The scheduled delivery is anticipated from mid-2023. The vessels will be fitted with MEGI engines and they will utilise type-C LNG bunker tanks.
The container sector has really taken to LNG as a fuel, with over 40 vessels on order.
Of these Hapag Lloyd has six 23,000 TEU vessels that are under construction at DSME. CMA CGM has four 22,000 TEU vessels on order, along with nine 15,000 TEU vessels on order at HHI.
“The orderbook for LNG fuelled vessels continues to find new recruits, as owners see the immediate benefits of utilising the fuel. However, the question that is becoming increasingly more difficult to find a definitive answer too is, how long will it be before alternative fuels, such as ammonia, methanol and hydrogen become a reality and start taking market share from LNG within the newbuilding orderbook?,” Gibon said.

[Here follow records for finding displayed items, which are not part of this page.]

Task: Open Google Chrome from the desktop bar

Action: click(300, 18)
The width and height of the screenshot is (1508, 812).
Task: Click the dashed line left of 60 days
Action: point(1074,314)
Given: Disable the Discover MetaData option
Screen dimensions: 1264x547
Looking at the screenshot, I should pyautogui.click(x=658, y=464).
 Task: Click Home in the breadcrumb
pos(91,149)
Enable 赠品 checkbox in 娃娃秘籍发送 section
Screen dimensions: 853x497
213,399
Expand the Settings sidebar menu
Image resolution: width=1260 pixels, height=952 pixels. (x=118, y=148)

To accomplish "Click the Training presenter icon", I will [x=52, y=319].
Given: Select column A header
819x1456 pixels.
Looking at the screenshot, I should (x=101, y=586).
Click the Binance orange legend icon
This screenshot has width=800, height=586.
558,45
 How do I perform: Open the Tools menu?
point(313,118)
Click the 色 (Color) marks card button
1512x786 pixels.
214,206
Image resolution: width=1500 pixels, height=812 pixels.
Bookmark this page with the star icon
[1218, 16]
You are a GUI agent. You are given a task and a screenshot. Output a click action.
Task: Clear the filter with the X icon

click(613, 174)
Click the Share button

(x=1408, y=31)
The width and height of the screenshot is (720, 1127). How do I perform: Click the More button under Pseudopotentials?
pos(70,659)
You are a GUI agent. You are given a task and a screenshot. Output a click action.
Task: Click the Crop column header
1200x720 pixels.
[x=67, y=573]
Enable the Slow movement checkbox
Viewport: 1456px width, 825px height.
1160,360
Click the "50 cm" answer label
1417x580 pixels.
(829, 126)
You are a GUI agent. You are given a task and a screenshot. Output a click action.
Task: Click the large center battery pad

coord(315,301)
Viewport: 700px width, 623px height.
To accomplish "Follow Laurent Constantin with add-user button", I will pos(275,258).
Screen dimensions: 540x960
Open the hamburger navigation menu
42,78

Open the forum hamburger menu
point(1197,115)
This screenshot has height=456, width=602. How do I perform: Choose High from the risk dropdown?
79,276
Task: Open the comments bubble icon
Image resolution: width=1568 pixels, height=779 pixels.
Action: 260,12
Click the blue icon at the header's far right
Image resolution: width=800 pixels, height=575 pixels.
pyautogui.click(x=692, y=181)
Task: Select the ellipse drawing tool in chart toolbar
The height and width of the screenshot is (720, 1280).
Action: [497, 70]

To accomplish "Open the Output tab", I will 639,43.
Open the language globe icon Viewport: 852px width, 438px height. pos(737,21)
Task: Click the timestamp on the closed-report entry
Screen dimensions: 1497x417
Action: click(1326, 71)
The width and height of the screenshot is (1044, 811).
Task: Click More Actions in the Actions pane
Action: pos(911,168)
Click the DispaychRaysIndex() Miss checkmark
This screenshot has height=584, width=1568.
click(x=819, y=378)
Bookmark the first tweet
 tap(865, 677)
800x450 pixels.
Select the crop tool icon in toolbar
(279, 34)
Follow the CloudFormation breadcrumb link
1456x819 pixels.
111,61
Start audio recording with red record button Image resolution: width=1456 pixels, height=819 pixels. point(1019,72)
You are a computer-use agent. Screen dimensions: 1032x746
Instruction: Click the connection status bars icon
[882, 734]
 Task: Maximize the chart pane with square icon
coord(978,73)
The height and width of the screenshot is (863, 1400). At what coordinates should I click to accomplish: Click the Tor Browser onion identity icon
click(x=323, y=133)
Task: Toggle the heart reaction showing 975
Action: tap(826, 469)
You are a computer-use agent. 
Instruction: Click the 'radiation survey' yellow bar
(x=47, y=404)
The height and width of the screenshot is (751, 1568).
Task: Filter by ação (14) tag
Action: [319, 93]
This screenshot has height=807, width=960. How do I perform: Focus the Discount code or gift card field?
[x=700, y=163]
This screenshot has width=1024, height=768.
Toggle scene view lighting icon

“Whilst hydrogen is seen as a next generation fuel for shipping, the other fuels will potentially start to impact the shipping sector within this decade. Like the move to LNG, the transition to new fuels will be based on vessel replacement and fleet expansion, meaning this could potentially take several decades for the fleet to move fully to renewable fuels. In the meantime, LNG will continue to provide an alternative to conventional fuels in the medium-term.”